Paul recognized a cue if he heard one and launched in to an impromptu rendition of the song _Mack the Knife_ from the _Three Penny Opera_ , complete with playacting grimaces. They had Horst in stitches in a short while, and most people who were looking. Unfortunately, that would be when Koschmider paid one of his occasional visits. The club owner insisted that he didn't pay them to sing and clown around _off_ stage, only on it, and they were evidently not needing any more rest. Horst said something to him in German, and Koschmider harumphed.

"Nur noch fünf Minuten. Five more minutes!" he said to to them and went on the harangue the barmaid about delivering the tips she'd been given to him. There was no more serious talk that night, only jokes, but Paul couldn't get the story out of his head. His father had been worried about him going to Hamburg for all sorts of reasons, and the idea that something like that could happen had been among them. "I could get beaten up just as well in Liverpool," Paul had argued. "You're not saying that our sailors are less tough than the German ones, are you?"

But what he was truly wondering now, in the early morning hours when he felt alternatively ready to drop asleep on stage or somehow so buzzed and energized as if every single note carried new life in it, was not about what he'd do if punched by a featherweight champion.

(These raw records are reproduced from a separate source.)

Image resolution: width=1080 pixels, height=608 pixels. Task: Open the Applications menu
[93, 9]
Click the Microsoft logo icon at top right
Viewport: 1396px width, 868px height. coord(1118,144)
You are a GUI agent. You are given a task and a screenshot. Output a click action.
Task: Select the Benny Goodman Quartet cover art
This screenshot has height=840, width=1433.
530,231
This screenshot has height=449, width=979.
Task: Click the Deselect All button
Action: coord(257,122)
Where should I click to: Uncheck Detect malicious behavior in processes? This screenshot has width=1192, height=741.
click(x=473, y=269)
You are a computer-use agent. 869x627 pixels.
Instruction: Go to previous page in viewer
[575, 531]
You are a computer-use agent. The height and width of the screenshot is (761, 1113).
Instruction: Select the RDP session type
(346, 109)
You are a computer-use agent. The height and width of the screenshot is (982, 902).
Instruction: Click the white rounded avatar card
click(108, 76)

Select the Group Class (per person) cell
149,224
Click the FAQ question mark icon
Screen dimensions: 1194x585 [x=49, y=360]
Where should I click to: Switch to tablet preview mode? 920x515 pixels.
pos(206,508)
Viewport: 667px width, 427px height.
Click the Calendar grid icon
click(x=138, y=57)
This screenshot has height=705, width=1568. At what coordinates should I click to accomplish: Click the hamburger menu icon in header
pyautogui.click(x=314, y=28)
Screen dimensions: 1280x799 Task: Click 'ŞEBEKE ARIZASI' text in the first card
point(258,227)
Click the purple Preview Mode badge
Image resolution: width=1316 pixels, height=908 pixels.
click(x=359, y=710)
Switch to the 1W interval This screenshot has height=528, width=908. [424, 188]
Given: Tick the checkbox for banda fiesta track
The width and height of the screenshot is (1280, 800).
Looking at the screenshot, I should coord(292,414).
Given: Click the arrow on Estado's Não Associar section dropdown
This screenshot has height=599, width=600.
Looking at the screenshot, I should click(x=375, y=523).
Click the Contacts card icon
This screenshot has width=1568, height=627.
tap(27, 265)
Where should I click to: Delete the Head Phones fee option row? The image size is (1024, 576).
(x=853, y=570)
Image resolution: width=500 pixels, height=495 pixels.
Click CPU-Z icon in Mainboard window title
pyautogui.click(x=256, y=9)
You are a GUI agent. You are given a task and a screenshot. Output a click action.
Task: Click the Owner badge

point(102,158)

Or how it felt to know you'd killed someone, because he really, really didn't _want_ to know that. No, what he wondered was what it would feel to be on the verge of having a great life ahead of you, of becoming someone special because of what you could do, and then to lose that forever because of a stupid, stupid mistake.

Most of the remaining women in the club were older than them, some much older, but in the dim light one of them, with a pixie haircut, suddenly reminded him of Dot, and Paul flinched, knowing at last why what happened to Horst had felt, for one eerie moment, as if it could have happened to him. If Dot hadn't lost the baby, he'd have married her like his father insisted, and taken a job. A proper job, as Dad had put it, because to Dad music was great but simply could not pay for a family's living, and Dad knew that from his own experience. So: something like driving a lorry, because he didn't have the muscles for being a stevedore, and had failed in all his A-levels except one, so something like university and a scholarship was utterly impossible. No Hamburg, no more band, and goodbye to writing songs, too, in all likelihood.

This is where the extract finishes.